Foto: Matheus Guimarães / Voz das Comunidades
Pensar a pandemia implica em ter que tratar das inúmeras mortes que ocorrem por causa dela. Estamos diante de um inimigo de caráter biológico e ainda que os Estados Unidos ocupem o cargo de epicentro mundial, o Brasil apresenta um número alarmante de vítimas por covid-19. Mas essa nova configuração do “inimigo” evidenciou ainda mais os problemas já existentes nas áreas de políticas públicas e apresenta severamente de modo concretizado a realidade com a qual a população pobre de um país desigual como o Brasil lida rotineiramente. O que se torna patente aqui para além dos corpos afligidos pelo vírus, é a responsabilidade do Estado, como principal autor desse sistema opressivo.
As favelas também concentram resultados que não param de crescer. Na última sexta-feira (21), das 25 favelas do Rio que o Voz das Comunidades acompanha, são 5.064 moradores infectados e o número de mortes já chegou a 678. A mesma população que era vulnerável a findarem suas vidas por um projétil de bala, hoje, durante a pandemia, pensa muito mais em meios de sobreviver do que viver. A Covid-19 intensificou o terreno de desigualdades sociais fruto de um Estado que pouquíssimas vezes efetivaram ações progressistas para os territórios favelados.
. O mesmo Estado que administra helicópteros blindados da polícia militar que sobrevoam a favela rotineiramente, seguem moradores, e baleiam crianças no trajeto de ida para escola. Nesse sentido, a recomendação básica que foi adotada imediatamente quando os primeiros casos de coronavírus foram notificados foi o isolamento social. Uma medida que visava a segurança e uma possibilidade de resguardar a própria vida. No entanto, é preciso se perguntar a quem era endereçada essa recomendação? Certamente não à favela, que precisa ficar em casa por outras razões, e cuja experiência contém uma outra preocupação: como manter o meu corpo em segurança dentro de casa se posso ser morto não pelo vírus, mas baleado pelo Estado?
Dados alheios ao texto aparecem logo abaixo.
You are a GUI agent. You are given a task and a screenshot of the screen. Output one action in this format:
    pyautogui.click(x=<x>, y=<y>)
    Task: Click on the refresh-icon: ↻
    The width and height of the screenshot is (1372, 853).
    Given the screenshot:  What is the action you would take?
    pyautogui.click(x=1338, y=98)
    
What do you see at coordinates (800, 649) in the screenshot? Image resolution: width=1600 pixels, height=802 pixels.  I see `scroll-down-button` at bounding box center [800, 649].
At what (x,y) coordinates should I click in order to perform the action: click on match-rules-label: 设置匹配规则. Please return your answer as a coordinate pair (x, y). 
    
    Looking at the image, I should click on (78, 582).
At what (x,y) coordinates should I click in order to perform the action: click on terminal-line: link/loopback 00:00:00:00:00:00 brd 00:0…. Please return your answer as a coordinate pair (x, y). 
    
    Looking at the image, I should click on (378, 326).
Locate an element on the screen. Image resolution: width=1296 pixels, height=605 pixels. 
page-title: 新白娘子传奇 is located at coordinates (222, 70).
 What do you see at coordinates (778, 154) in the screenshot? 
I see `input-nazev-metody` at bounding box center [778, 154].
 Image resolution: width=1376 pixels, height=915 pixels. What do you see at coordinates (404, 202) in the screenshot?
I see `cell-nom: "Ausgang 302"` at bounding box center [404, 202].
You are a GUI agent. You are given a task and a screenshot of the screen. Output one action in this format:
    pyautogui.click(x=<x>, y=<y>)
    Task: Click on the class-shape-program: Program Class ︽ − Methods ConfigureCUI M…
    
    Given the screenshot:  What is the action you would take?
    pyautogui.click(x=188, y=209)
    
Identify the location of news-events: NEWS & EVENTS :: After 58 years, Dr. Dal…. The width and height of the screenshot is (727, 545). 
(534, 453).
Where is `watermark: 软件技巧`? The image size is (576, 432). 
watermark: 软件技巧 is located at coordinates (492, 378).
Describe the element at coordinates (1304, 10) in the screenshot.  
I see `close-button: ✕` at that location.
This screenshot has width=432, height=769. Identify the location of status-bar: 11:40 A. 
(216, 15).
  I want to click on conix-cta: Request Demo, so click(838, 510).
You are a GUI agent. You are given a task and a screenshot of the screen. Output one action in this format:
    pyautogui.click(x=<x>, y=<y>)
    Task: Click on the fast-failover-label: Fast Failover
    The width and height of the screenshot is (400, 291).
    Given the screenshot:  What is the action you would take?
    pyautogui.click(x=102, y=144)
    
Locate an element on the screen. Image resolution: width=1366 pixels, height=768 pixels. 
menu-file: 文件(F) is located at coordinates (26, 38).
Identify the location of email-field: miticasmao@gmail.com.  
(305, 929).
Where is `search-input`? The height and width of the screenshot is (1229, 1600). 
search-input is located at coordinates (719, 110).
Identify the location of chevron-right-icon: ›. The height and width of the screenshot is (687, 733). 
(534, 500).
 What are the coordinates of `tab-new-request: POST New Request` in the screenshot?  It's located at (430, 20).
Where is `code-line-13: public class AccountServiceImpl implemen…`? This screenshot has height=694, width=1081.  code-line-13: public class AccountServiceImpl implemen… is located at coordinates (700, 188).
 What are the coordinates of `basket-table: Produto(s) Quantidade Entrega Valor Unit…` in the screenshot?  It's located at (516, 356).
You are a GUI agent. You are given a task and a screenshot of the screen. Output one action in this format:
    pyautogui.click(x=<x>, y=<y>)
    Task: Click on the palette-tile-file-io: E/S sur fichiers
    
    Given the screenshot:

A simples medida de isolar socialmente dentro do ambiente domiciliar visando a segurança é algo aplicável para todos, porém ao pensarmos os corpos favelados e demais agentes pertencentes a tais territórios marginalizados, o ficar em casa não os garante uma segurança interina e continuidade de suas vidas. Enquanto víamos o asfalto pedindo os seus lanches através do aplicativos de delivery, os entregadores lutavam pela sobrevivência, por melhores condições de trabalho e remuneração. Ressalto que o Brasil é o país da sobrevivência, enquanto alguns estão nos seus apartamentos com os seus ar-condicionados ligados e as três refeições do dia garantidas, por outro lado 54,8 milhões de brasileiros estão abaixo da linha da pobreza, sobrevivendo.
A violência, o extermínio, a fome e outros elementos desenhados pelo Estado e que se agravaram com o congelamento dos gastos públicos estão ainda mais expostos. O capitalismo, neoliberalismo e racismo são consequências claras de como a instituição governamental age em detrimento do corpo favelado produzindo uma cadeia sistêmica de desigualdades e exclusão social.
No atual contexto de pandemia, é perceptível que a favela perde ainda mais o seu direito básico de respirar. No mesmo momento em que Estado brasileiro finge lutar contra um um vírus que afeta a todos, mas de maneira mais intensa as favelas, é preciso dizer que esses territórios já eram alvo de uma reclusão não apenas mortífera, mas que silenciava e vem silenciando sua capacidade de exibir seu entusiasmo e suas inquietações.
Desta maneira, esse cenário de violência bélica que já era elaborada pelo Estado com um investimento pífio em políticas públicas, alimenta ainda mais a possibilidade de propagação do vírus sob esses corpos favelados facilitando ainda a materialização de episódios que visam o fim de planos e sonhos.